- EXERCISE TASKS -
1. Name every person the passage on clang's AST issues credits with helping to compile its list of issues.
2. According to the passage on clang's AST issues, what distinction does clang draw for initialization lists?
3. Write a continuation of the passage on clang's AST issues, starting right after its last sentence.

::: PAGE :::

Even though clang does an excellent job, its AST representation
is not yet as accurate as it should be (i.e., not perfect).
Here is a list of current issues that can affect the precision of
source-code based applications using clang as front-end. This list of
issues has been obtained in strict cooperation with Roberto Bagnara,
Abramo Bagnara and Enea Zaffanella, who actively work with clang on
source-based applications and would be very happy to mentor this idea.

2. Issues:
*) Coherent encoding of expressions occurring in initializers.

The AST representation adopted by clang, besides encoding the syntactic
constructs explicitly occurring in the source code, also represents
those semantic constructs that are only implicitly occurring.
The classical examples are those of implicit type casts, default argument
expressions in C++ function calls, implicit declarations of special
member functions in C++ classes, etc. That is, the syntactic structures
get appropriately "dressed" by semantic info so that, for instance, type
information is always accurate.

For the special case of initialization lists, a somewhat different
approach is taken: clang makes a strong distinction between the syntactic
and the semantic forms of the initializer list. Even though the syntactic
form appropriately represents those initializer expressions that were
present in the source code, these may or may not be "dressed" with the
semantic info. On the other hand, the initializers in the semantic form
are always appropriately dressed, but here we typically see initializers
that were not actually present in the original sources.

::: DATA LINES :::

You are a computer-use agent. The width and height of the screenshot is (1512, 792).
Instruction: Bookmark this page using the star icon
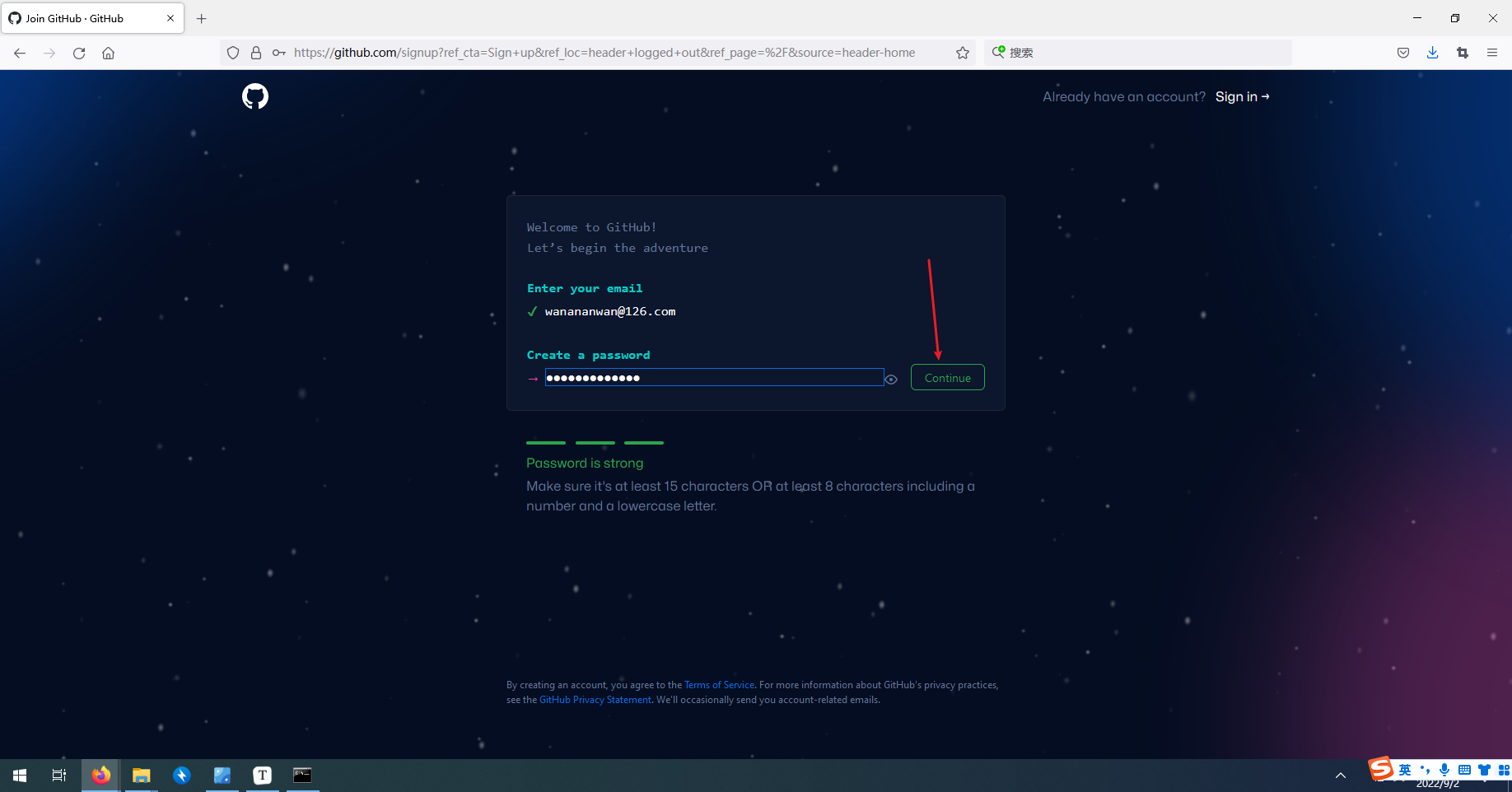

:::

- THE RESULTS -
1. Roberto Bagnara, Abramo Bagnara, Enea Zaffanella

2. It strongly distinguishes between the syntactic and the semantic forms of the initializer list.

3.
The issue is discussed in the following thread:

http://lists.cs.uiuc.edu/pipermail/cfe-dev/2011-January/013037.html

We propose two changes to the handling of initializer lists.

The first change (which is of interest for source-code based applications)
is to modify the syntactic form of init list by requiring that all
expressions occurring in it are properly "dressed" by semantic info:
this will enhance the coherence of the AST representation for the targeted
applications.

The second change is an optimization of the representation of the
semantic form of initializer lists so as to increase node sharing and
hence greatly improve the memory footprint in special cases (again, see
http://lists.cs.uiuc.edu/pipermail/cfe-dev/2011-January/013037.html).
Besides improving AST node sharing, the idea is to also allow for
range designators inside the semantic form of init lists.
An example of code that currently behaves badly is the following:

int a[1000000] = { [0] = 1, [999999] = 1 };

---
*) Completing work on attributed types.

Currently, clang is sub-optimal when handling the following kinds
of declarations:

typedef __attribute__((mode(byte))) int small; // attribute disappears
small s1;
int __attribute__((mode(byte))) s2; // attribute is ignored

In the first case, the attribute is "consumed" during parsing, producing
a typedef referring to the semantic type 'signed char', with no indication
that, on the syntactic side, an attribute was used.
In the second case, the attribute is just ignored.

Recently, John McCall added new AST node AttributedType in the Type
hierarchy, in order to correctly model situations such as those above.

http://llvm.org/viewvc/llvm-project?view=rev&revision=122942

This new AST node is not yet integrated into the Parse/Sema routines.

---
*) AST representation for explicit instantiation of templates.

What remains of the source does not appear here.